UN committee calls on rich nations to waive Covid vaccine patents, cites racial discrimination concerns

Covid vaccine

A committee within the United Nations (UN) has called on wealthy nations, including Britain, Germany, Switzerland, and the United States, to waive the patents on coronavirus vaccines.

The antiracism committee argues that these patents violate a guarantee against racial discrimination.

Covid vaccines and patents

Previously, in June 2022, member countries of the World Trade Organization (WTO) agreed to allow developing nations to lift COVID-19 vaccine patents for a period of five years.
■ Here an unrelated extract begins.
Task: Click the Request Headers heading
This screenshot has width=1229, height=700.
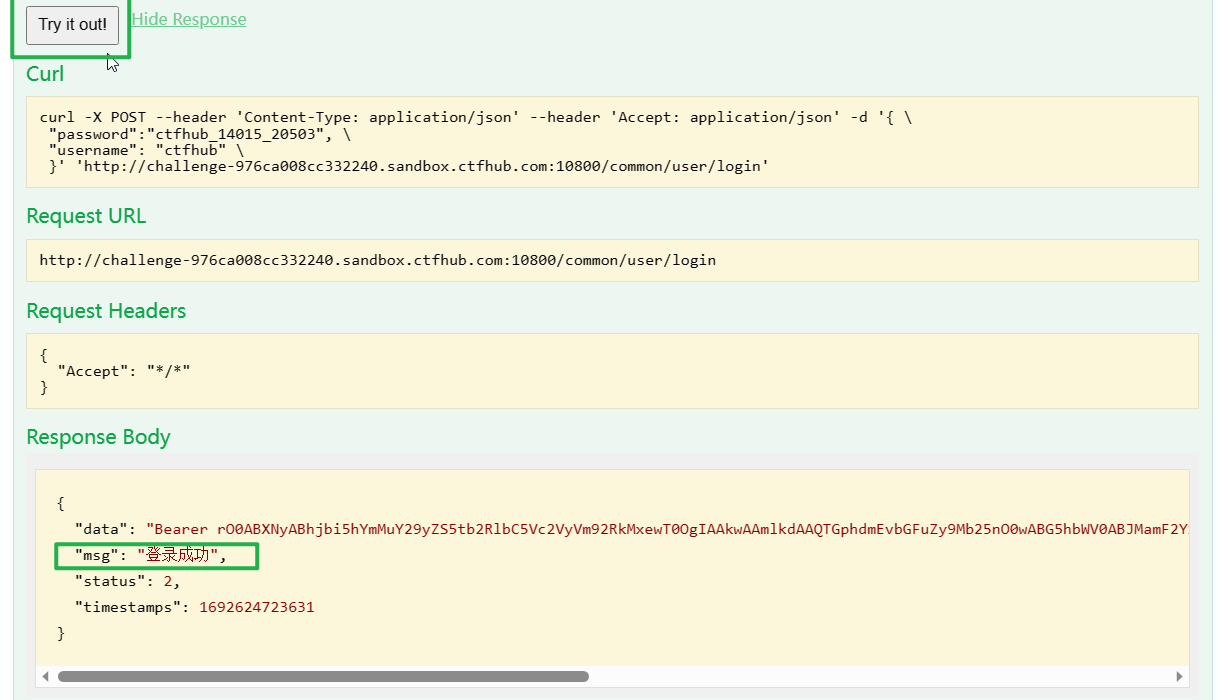Action: coord(106,311)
However, subsequent talks on this matter have got nowhere.

The UN Committee on the Elimination of Racial Discrimination, which is a group of 18 independent human rights experts, has expressed dissatisfaction with the dated agreement.

The group of experts whose view are not binding said that the agreement has not done enough to address the disparities in vaccine access.

Vaccine disparity

According to the latest data from the World Health Organization (WHO), only 32 per cent of people around the globe have received at least one booster or additional vaccine dose.

It also states that in some developing countries such as Gabon, Papua New Guinea, Burundi and Madagascar, this figure remains at less than one per cent.

The UN committee remarked that the rich nations' "persistent refusal" to waive intellectual property rights "raises concerns" about their obligations under the International Convention on the Elimination of All Forms of Racial Discrimination.

AFP reports that the committee further emphasised that"COVID-19 remains a serious public health issue with devastating negative impacts", which has a disproportionate "devastating" impact on people of African or Asian descent, ethnic minorities, Roma communities, and Indigenous peoples.

Remedies the committee suggested

The committee suggests that these inequalities could be "significantly mitigated" by sharing access to intellectual property rights for life-saving vaccines, treatments, and technologies, which are "currently reserved by a few countries in the global North".

It further urged State parties to prioritise human rights concerns and to include robust human rights safeguards, including establishing a mechanism that makes it obligatory for governments to temporarily suspend intellectual property rights during health crises.

It called upon "States parties in the global North to provide resources to enable poorer States to satisfy the core medical capacities that they are now expected to have in place under the International Health Regulations and to enable vaccines, relevant medicines and other necessary equipment and supplies to be available to all."